Cornudella can be reached either via Scala Dei and Poboleda or via Porrera (which is faster route). This little township is nothing special, but provides good opportunity for shopping; and then it’s high time to leave the village for Prades, to make sure that you’ll spend as much time as possible in Siurana. About 2 kilometres after Cornudella you’ll take a right and head onto a tiny road which, blessedly, is finally blacktopped. But be sure to watch out, because the first turn will take you to the ”Panta“, the reservoir, where you’ll be able to swim and rent kayaks, but which will not take you to Siurana (I almost daren’t say it, but I will anyway: right across from the kayak rental point there is a really great restaurant; be sure to reserve your paella or barbecued meat even before you rent your kayak or you’ll go away with an empty stomach).

The real “country road” to Siurana in the truest sense of the word continually rises over a distance of 6 kilometres all the way to the “eagle’s nest” itself, the tiny hamlet of Siurana. We promise you will be thrilled, even to the point of forgetting the Provence! Even while ascending the road to Siurana you will come across the unique and distinctive rock formations (some of which have been approved for the most courageous of free climbers coming from all over the world to climb in Siurana and on Montsant).

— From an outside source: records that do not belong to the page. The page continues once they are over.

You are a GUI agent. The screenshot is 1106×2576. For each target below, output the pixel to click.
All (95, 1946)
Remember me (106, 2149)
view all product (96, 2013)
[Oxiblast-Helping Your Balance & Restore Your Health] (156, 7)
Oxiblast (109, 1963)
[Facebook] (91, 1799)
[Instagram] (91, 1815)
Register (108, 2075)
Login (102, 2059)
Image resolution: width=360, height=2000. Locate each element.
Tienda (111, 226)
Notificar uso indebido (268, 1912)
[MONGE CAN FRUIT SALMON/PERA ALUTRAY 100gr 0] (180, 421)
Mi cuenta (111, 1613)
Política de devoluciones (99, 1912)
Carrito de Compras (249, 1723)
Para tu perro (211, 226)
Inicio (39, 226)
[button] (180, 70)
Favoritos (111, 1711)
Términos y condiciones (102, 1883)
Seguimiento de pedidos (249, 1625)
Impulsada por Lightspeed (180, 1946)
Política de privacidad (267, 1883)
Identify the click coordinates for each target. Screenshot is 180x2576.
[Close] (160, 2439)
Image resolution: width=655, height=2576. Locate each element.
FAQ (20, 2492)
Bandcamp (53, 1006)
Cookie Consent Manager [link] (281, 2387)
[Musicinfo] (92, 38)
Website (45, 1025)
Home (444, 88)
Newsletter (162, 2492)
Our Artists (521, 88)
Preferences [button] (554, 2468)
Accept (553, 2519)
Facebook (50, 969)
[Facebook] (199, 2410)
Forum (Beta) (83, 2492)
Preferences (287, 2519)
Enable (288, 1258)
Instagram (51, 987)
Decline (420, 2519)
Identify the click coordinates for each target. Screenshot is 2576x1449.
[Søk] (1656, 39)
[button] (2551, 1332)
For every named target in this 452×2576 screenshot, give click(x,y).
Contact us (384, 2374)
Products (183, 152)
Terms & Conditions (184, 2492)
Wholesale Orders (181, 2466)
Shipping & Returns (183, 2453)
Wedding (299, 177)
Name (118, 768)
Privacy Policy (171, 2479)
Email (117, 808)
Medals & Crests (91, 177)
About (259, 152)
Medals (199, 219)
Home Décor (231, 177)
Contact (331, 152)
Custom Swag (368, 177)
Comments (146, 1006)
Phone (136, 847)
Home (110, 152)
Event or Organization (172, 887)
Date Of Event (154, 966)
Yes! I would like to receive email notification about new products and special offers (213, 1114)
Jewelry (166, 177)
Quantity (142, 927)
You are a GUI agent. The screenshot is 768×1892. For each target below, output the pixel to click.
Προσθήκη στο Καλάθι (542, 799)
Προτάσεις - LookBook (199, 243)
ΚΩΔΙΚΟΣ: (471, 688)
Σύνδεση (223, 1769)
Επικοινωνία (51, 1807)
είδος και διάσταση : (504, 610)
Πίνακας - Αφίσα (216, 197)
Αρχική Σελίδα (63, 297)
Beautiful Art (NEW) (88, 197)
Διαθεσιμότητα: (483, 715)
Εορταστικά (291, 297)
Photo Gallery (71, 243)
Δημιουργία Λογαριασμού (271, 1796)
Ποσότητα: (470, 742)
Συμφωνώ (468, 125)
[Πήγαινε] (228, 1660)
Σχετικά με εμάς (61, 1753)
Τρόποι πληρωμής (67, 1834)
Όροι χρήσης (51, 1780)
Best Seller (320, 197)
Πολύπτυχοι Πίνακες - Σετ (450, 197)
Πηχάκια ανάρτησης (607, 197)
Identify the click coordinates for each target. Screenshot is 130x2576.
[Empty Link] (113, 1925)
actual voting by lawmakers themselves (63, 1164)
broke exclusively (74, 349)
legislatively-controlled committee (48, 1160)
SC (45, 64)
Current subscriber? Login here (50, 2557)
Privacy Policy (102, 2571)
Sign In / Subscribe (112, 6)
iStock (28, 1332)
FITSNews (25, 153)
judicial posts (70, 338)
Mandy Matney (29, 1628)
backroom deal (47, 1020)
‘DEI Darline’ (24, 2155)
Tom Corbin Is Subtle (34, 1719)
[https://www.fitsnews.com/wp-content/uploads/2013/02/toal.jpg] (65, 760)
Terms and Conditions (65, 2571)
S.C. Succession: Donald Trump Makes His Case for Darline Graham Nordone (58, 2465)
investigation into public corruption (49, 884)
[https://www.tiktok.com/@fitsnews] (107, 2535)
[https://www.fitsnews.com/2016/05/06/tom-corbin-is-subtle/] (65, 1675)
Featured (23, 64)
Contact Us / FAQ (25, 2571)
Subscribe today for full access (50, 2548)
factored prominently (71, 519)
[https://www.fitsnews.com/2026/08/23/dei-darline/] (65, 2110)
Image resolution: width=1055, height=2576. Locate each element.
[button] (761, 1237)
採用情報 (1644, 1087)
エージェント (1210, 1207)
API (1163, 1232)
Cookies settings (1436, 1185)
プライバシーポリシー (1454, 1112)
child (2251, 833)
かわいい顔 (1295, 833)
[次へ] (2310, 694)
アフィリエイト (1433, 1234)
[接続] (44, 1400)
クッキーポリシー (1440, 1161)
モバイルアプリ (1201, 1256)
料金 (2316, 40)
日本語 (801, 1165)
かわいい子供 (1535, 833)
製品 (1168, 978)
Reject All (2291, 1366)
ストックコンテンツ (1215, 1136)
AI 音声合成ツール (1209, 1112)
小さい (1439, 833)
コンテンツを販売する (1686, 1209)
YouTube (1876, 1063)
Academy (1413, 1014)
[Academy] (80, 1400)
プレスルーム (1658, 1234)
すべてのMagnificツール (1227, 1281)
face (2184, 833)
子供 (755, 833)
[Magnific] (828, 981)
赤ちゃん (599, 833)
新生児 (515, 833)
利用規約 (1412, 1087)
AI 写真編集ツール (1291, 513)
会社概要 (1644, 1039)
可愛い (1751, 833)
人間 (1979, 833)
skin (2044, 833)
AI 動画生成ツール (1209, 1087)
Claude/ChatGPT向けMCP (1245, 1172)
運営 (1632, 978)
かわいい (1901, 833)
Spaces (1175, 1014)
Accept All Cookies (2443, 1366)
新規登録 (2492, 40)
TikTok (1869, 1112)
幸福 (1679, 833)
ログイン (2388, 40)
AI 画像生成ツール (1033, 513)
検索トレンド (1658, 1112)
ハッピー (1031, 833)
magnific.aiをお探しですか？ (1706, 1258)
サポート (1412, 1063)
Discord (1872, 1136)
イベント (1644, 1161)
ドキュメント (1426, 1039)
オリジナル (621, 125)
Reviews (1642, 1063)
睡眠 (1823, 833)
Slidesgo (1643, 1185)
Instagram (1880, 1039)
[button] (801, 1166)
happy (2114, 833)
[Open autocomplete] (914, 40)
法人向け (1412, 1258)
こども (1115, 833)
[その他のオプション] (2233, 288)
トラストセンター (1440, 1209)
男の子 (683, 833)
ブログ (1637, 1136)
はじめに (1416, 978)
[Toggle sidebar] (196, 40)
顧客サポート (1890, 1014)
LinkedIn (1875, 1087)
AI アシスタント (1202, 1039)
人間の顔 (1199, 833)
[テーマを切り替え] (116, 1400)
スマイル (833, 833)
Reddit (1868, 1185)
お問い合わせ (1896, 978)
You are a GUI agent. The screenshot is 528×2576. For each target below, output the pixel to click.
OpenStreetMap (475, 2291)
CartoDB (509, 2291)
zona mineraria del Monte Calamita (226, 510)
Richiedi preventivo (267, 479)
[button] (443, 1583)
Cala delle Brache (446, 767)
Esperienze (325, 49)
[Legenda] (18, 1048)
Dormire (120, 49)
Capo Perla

After arriving on top of the “eagle’s nest”, simply park your car in the parking lot and start exploring the area on foot. Siurana was the last Moorish enclave in Catalonia (a German authoress wrote a book entitled Scala Dei in which Siurana’s history is recounted in the form of a novel; to my shame I have to admit that I have never read it! But the book is in my waiting loop). The location is simply one of a kind, whether above the reservoir or along the climbing rocks, or all the way down towards the Siurana river (remote, clean, a guaranteed picnic success).

The hamlet has been renovated to perfection and boasts an ancient Romanesque church (closed every time we were there), and – naturally –, two or three perennially open restaurants. You can spend hours up there without getting bored. As I always say: if this hamlet were located in the Provence, a parking lot for a 100 buses would have been built a long time ago. But in the Priorate, the parking lot accommodates maybe 20 cars, half of which are Volkswagen vans serving as inexpensive lodgings for the climbers who enjoy hanging from the steep rock walls day in day out, and whom I simply can’t admire enough.

From Siurana it is also possible to hike (or drive, if you’ve got the guts) along the high plateau to Prades. We rode this trail on horseback and I’ll never forget it as long as I live.